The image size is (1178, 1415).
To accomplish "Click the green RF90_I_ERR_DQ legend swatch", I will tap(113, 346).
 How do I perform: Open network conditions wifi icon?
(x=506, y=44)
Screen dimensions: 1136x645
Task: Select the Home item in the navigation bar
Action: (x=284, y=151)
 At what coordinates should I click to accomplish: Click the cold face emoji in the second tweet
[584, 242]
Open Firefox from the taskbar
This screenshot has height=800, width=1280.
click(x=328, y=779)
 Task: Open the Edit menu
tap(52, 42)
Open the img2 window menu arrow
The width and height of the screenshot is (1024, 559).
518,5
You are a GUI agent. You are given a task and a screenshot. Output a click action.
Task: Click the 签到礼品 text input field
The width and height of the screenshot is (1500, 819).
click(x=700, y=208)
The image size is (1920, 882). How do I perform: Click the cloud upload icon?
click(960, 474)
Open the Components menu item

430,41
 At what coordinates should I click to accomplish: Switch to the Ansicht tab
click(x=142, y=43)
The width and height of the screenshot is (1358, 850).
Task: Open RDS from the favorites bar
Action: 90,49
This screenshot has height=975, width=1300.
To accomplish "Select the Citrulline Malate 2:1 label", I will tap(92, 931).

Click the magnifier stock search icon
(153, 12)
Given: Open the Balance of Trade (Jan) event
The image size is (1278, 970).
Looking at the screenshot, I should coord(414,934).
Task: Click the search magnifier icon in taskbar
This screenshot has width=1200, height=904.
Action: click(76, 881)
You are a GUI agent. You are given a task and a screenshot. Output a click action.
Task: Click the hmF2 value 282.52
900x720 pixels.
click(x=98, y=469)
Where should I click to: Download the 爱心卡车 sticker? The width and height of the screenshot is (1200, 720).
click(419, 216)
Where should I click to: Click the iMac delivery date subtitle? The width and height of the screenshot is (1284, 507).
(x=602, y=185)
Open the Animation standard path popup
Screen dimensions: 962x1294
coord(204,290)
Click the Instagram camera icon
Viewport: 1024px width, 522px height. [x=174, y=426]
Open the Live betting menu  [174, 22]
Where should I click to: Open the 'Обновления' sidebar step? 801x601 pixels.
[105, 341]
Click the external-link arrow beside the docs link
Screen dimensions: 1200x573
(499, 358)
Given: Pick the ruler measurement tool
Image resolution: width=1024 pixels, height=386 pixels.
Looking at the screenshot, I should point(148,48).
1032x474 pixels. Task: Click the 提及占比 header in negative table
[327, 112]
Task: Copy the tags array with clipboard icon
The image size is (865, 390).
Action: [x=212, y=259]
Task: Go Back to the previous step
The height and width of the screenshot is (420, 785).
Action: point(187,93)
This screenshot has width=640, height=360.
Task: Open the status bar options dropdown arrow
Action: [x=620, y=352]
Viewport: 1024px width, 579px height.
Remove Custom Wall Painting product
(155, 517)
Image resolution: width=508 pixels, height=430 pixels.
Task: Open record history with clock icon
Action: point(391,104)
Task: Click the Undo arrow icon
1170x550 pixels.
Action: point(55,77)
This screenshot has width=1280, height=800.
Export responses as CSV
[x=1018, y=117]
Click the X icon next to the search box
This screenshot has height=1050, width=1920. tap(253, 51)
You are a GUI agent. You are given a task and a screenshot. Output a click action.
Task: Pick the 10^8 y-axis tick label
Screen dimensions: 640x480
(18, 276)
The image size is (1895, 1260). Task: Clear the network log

· · · · · · ·

**EXERCISE:** Within the material above, copy exactly the lines from the line that holds "The image size is (1278, 970)." up to and including the line that holds "This screenshot has width=1280, height=800.".

**ANSWER SPACE:**
The image size is (1278, 970).
Looking at the screenshot, I should coord(414,934).
Task: Click the search magnifier icon in taskbar
This screenshot has width=1200, height=904.
Action: click(76, 881)
You are a GUI agent. You are given a task and a screenshot. Output a click action.
Task: Click the hmF2 value 282.52
900x720 pixels.
click(x=98, y=469)
Where should I click to: Download the 爱心卡车 sticker? The width and height of the screenshot is (1200, 720).
click(419, 216)
Where should I click to: Click the iMac delivery date subtitle? The width and height of the screenshot is (1284, 507).
(x=602, y=185)
Open the Animation standard path popup
Screen dimensions: 962x1294
coord(204,290)
Click the Instagram camera icon
Viewport: 1024px width, 522px height. [x=174, y=426]
Open the Live betting menu  [174, 22]
Where should I click to: Open the 'Обновления' sidebar step? 801x601 pixels.
[105, 341]
Click the external-link arrow beside the docs link
Screen dimensions: 1200x573
(499, 358)
Given: Pick the ruler measurement tool
Image resolution: width=1024 pixels, height=386 pixels.
Looking at the screenshot, I should point(148,48).
1032x474 pixels. Task: Click the 提及占比 header in negative table
[327, 112]
Task: Copy the tags array with clipboard icon
The image size is (865, 390).
Action: [x=212, y=259]
Task: Go Back to the previous step
The height and width of the screenshot is (420, 785).
Action: point(187,93)
This screenshot has width=640, height=360.
Task: Open the status bar options dropdown arrow
Action: [x=620, y=352]
Viewport: 1024px width, 579px height.
Remove Custom Wall Painting product
(155, 517)
Image resolution: width=508 pixels, height=430 pixels.
Task: Open record history with clock icon
Action: point(391,104)
Task: Click the Undo arrow icon
1170x550 pixels.
Action: point(55,77)
This screenshot has width=1280, height=800.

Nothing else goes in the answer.